From his back sprouted four long, insectile blades—dark, jointed carapaces sharpened to cruel edges, each one twitching as if eager for blood. In his two human hands he held twin swords, their steel pulsing with a faint, corrupted glow. A crooked, unsettling grin split his half‑burnt face, as though he delighted in the ruin around them.
Around him, cultists in darker robes chanted in ragged unison, and malformed beasts skittered at his feet, sinew and bone knotted into living nightmares.
He spoke then, voice low and rough, dripping contempt. "Well, well. Arden — I wondered when you'd show up."
Arden said nothing.
Harm's grin widened, cold and cruel. "They call me Harm. Perhaps you know me as the one who orchestrated this chaos—the one who will ensure your world falls."
Lysandria tensed beside Arden. "That bastard..."
Harm's eyes burned with bitter resolve.
"You destroyed our god. You shattered everything we believed in. But this is far from over. We will rise from the ashes, stronger and more relentless than ever."
He extended those insectile blades jutting from his back—four cruel edges that caught the torchlight like blackened mirrors. "The empire's end will be our triumph."
Behind him, the malformed beasts stirred at his command.

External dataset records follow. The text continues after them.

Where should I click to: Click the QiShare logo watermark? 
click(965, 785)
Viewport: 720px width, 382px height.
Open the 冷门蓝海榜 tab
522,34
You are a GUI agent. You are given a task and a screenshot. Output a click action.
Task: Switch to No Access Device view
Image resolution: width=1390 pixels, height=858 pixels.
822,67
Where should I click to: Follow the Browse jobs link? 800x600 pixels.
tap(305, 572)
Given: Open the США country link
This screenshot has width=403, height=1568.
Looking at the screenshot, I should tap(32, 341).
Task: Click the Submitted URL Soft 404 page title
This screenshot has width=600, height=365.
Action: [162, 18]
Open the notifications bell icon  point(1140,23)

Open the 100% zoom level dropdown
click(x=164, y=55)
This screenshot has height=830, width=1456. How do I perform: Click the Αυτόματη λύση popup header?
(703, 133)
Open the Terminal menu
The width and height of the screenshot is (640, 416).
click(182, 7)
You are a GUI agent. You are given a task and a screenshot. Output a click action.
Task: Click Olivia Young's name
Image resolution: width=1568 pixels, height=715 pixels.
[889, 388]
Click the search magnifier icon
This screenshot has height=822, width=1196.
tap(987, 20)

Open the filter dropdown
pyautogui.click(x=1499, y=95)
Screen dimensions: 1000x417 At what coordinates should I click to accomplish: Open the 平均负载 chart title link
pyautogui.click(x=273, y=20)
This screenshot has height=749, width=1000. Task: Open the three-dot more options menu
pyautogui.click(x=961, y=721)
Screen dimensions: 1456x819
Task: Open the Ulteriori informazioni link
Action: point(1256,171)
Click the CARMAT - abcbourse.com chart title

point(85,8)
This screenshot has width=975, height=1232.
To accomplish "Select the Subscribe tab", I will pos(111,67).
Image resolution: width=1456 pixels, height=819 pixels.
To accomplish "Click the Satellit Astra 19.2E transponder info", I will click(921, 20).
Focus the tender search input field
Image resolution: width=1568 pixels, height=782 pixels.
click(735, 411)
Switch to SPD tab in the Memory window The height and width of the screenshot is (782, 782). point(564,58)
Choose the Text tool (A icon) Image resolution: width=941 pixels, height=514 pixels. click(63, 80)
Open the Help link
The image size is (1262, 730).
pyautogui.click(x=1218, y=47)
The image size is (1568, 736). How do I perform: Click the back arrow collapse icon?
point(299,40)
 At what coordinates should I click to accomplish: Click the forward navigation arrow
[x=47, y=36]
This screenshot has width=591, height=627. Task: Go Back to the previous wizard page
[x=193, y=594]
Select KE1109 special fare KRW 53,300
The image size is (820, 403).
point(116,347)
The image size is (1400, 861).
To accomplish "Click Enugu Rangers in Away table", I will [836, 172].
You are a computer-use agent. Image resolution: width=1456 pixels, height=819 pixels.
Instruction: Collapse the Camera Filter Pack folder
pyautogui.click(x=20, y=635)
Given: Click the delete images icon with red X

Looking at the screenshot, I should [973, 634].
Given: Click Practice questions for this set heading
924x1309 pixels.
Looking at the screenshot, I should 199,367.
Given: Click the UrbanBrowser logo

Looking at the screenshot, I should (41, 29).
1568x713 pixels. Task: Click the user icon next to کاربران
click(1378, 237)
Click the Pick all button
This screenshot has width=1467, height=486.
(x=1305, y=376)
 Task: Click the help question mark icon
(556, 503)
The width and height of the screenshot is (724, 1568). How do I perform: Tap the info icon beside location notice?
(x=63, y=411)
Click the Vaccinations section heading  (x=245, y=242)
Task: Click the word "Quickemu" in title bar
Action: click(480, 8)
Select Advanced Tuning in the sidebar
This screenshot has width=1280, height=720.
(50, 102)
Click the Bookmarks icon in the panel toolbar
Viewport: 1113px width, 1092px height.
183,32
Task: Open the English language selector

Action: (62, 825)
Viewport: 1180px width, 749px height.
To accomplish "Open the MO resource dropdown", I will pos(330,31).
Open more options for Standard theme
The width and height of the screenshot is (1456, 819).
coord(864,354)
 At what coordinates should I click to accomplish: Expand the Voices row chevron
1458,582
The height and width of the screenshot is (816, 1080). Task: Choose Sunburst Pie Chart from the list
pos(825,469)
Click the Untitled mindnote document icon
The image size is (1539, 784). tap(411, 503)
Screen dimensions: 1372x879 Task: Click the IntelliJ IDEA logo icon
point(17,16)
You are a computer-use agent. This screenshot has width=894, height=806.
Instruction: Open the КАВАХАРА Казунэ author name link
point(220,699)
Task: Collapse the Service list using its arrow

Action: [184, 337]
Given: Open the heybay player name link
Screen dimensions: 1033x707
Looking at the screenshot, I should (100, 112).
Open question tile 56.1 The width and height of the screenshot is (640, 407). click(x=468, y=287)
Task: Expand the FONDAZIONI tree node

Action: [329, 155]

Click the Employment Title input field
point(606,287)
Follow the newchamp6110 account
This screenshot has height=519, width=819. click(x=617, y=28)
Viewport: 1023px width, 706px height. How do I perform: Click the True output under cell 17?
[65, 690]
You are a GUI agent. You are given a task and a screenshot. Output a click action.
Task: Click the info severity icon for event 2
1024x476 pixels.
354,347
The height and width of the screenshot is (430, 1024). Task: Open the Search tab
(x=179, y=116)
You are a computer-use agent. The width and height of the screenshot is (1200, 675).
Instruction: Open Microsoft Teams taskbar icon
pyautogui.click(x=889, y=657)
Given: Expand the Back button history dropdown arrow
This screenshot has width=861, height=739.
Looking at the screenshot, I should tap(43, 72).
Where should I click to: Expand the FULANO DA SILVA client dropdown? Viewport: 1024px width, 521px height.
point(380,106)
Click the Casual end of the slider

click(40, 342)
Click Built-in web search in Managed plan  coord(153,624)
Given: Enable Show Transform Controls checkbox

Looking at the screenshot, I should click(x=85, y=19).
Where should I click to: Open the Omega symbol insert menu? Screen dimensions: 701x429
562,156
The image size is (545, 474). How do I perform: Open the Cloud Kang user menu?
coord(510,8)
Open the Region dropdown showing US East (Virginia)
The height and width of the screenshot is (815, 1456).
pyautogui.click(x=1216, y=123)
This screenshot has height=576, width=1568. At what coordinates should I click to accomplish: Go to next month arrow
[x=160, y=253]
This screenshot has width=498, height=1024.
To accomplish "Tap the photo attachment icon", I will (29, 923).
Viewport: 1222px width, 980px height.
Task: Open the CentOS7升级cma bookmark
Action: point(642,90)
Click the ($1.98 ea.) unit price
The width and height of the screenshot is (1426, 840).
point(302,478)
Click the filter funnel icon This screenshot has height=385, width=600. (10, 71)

With a collective hiss, they lunged in a writhing tide.
Arden stepped forward.
There was no grand display. No wasted movement.
Light shimmered along his arms—mana pooling in silence, gathering like a tide before the crash.
A blur. A flash.
The first creature's chest caved in with a single blow, thrown back into the others like a ragdoll. Arden pivoted. Another monster leapt. He caught it midair and slammed it headfirst into the cobblestone, splinters of skull and ichor bursting outward. Each movement was clean. Precise. Devastating.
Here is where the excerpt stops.